▶ _REQUIREMENT A_:
From the article about the audit of the EU asylum agency below, copy word for word the passage that begins with the words containing "The European Court" and ends with "blocs anti-fraud office.".

▶ _DOCUMENT EXCERPT_:
-.-.-

More than a tenth of the payments made by the EUs asylum agency last year, amounting to €7.7 million, involved non-compliance with EU financial rules, according to the body that audits the finances of EU agencies.
The European Court of Auditors points to “the critical situation in the human resources” at the Malta-based European Asylum Support Office (EASO) as contributing to its budgetary malpractice — mainly relating to public procurement and recruitment.
The executive director of the agency, José Carreira, resigned following a POLITICO investigation into allegations of staff harassment, including “psychological violence,” and an investigation by the blocs anti-fraud office.
The auditors “issued an adverse opinion due to material and systematic instances of non-compliance of payments with the Offices Financial Regulation and other applicable rules and provisions, mainly related to public procurement and recruitment procedures underlying payments.”
In general, however, the Luxembourg-based Court of Auditors gave the 41 EU agencies and other bodies a clean bill of health for their 2017 accounts, according to its annual report.
The reliability of EU agencies financial accounts is “improving,” a representative of the court told reporters in Brussels Tuesday, adding that there were tensions with a few agencies during audits.
The Court of Auditors has a policy of not allowing individual auditors to be quoted by name.

-.-.-

▶ _DATA FOR THE TASK_:
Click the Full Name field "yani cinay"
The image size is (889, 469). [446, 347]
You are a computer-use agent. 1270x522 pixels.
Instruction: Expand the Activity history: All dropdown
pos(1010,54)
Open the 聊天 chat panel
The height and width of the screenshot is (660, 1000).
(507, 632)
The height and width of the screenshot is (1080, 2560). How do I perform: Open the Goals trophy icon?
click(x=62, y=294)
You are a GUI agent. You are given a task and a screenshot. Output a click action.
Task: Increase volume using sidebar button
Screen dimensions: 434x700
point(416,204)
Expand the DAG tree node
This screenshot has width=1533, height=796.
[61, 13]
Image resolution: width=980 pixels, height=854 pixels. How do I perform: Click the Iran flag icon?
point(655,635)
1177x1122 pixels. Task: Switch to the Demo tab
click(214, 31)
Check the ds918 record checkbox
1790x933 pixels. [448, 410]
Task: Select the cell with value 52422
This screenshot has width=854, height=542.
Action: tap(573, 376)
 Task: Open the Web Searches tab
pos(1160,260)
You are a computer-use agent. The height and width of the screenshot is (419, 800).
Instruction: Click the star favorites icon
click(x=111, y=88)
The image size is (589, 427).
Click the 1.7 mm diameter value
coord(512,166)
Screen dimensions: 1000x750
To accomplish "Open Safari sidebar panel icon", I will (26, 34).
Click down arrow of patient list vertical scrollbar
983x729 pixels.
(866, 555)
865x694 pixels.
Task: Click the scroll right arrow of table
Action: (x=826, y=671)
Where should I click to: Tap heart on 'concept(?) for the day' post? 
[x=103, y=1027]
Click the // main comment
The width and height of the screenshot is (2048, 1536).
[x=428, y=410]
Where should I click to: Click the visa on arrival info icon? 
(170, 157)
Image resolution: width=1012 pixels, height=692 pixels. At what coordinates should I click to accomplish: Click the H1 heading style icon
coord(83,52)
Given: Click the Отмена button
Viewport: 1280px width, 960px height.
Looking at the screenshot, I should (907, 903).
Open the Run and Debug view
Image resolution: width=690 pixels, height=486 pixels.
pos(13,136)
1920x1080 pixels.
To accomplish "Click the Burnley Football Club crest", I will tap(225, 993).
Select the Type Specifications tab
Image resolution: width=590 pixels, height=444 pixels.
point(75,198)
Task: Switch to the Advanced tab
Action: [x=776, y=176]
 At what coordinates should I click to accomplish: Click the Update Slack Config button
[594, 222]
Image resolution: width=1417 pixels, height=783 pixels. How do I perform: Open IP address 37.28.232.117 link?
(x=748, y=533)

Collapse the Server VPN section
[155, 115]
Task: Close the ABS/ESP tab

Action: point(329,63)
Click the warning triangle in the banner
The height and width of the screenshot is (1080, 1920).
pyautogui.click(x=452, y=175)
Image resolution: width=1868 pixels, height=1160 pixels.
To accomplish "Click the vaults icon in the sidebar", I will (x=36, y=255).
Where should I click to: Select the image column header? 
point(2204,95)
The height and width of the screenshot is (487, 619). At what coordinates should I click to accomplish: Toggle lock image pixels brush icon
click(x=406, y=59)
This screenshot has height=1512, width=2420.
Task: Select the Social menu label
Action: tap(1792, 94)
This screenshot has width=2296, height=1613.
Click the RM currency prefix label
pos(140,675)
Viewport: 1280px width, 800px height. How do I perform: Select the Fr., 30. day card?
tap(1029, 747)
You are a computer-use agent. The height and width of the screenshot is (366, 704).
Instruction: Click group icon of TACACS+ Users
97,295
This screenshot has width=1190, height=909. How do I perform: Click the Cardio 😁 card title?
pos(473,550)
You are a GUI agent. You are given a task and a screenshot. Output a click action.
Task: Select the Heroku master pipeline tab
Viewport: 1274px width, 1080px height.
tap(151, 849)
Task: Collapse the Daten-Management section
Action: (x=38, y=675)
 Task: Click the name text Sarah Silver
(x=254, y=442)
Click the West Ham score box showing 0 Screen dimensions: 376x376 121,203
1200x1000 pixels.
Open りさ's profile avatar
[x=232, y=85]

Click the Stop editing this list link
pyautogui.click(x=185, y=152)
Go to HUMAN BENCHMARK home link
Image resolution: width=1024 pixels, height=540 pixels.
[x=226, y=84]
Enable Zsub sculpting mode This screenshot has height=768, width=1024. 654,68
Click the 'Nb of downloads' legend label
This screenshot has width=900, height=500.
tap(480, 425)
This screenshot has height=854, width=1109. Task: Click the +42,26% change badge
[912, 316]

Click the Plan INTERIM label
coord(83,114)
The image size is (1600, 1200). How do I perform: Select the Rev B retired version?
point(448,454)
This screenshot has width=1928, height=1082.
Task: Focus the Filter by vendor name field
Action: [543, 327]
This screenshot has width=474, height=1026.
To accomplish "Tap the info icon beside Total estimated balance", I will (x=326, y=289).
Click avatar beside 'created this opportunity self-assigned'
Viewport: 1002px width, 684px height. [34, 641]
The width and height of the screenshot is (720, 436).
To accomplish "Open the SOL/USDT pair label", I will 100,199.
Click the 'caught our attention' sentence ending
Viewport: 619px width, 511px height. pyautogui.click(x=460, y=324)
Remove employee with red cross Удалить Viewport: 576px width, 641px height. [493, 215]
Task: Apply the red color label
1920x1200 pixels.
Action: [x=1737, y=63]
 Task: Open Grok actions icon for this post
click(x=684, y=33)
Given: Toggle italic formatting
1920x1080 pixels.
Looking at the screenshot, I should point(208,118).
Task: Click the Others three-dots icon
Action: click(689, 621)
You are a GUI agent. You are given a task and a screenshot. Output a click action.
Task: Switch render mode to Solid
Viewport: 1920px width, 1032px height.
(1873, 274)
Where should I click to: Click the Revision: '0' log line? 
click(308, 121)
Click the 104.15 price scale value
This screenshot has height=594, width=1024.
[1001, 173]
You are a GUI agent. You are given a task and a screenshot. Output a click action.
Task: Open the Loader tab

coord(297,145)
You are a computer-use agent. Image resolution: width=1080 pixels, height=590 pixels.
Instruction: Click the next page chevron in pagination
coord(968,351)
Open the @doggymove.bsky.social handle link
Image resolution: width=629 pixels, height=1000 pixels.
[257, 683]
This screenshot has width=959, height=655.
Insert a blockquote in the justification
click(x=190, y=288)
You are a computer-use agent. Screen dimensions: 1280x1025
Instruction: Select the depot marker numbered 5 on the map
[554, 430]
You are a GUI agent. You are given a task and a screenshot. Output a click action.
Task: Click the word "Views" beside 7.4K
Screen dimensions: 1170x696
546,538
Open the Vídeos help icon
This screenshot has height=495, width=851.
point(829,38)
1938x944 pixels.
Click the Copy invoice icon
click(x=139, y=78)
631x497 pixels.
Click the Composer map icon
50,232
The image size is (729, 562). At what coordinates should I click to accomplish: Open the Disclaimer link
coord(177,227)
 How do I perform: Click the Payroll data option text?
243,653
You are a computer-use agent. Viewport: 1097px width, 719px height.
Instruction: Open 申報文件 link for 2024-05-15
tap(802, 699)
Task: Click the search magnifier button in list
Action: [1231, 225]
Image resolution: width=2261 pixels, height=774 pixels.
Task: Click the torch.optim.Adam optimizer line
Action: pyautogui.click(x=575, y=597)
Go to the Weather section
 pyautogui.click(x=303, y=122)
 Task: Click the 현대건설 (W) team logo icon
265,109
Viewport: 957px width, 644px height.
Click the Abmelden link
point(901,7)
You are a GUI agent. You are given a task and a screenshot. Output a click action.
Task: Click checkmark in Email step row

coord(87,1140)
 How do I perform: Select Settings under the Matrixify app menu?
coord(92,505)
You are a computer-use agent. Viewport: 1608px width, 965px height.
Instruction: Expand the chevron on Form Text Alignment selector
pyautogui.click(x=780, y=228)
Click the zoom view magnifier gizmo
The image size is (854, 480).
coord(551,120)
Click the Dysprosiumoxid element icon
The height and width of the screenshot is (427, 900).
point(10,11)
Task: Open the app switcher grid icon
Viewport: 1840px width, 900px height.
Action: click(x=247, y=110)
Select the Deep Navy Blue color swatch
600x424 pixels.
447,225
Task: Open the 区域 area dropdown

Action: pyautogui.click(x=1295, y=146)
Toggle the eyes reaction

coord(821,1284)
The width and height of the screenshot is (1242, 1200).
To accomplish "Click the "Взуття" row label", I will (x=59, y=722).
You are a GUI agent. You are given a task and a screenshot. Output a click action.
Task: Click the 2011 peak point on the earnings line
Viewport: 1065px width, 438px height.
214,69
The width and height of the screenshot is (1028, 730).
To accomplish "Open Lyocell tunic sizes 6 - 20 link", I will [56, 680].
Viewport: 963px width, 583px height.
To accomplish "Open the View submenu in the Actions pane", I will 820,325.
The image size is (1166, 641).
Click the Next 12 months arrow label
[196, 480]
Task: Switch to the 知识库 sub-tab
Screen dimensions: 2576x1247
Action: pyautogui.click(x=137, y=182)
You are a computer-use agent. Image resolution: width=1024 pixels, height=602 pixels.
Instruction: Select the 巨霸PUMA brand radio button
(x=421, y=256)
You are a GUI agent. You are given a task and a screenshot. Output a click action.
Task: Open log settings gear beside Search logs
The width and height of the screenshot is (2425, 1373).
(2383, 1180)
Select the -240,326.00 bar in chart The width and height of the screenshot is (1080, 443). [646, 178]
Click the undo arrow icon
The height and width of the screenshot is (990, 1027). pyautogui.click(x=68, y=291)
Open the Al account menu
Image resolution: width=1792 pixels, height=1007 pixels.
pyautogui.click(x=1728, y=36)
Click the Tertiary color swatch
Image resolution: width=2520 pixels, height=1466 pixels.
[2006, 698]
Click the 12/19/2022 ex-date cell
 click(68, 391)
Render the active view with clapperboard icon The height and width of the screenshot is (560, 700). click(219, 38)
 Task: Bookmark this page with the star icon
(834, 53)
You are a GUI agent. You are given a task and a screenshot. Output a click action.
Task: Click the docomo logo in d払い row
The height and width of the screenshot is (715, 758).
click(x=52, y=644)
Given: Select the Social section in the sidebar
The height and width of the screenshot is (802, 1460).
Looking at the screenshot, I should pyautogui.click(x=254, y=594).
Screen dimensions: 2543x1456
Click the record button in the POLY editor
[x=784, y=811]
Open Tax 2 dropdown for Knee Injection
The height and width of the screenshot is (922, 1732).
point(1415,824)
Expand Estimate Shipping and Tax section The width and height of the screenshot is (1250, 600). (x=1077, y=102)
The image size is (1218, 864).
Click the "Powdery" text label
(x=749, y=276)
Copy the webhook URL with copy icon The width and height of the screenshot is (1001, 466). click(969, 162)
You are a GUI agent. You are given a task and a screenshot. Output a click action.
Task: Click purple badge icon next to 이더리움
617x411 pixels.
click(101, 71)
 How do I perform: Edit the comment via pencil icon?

-.-.-

▶ _REQUIREMENT B_:
Identify every line in the rows above that contains the string "field", matching case exactly, and copy each of those lines.

▶ _COMPLETE OUTPUT A_:
The European Court of Auditors points to “the critical situation in the human resources” at the Malta-based European Asylum Support Office (EASO) as contributing to its budgetary malpractice — mainly relating to public procurement and recruitment.
The executive director of the agency, José Carreira, resigned following a POLITICO investigation into allegations of staff harassment, including “psychological violence,” and an investigation by the blocs anti-fraud office.

▶ _COMPLETE OUTPUT B_:
Click the Full Name field "yani cinay"
Task: Focus the Filter by vendor name field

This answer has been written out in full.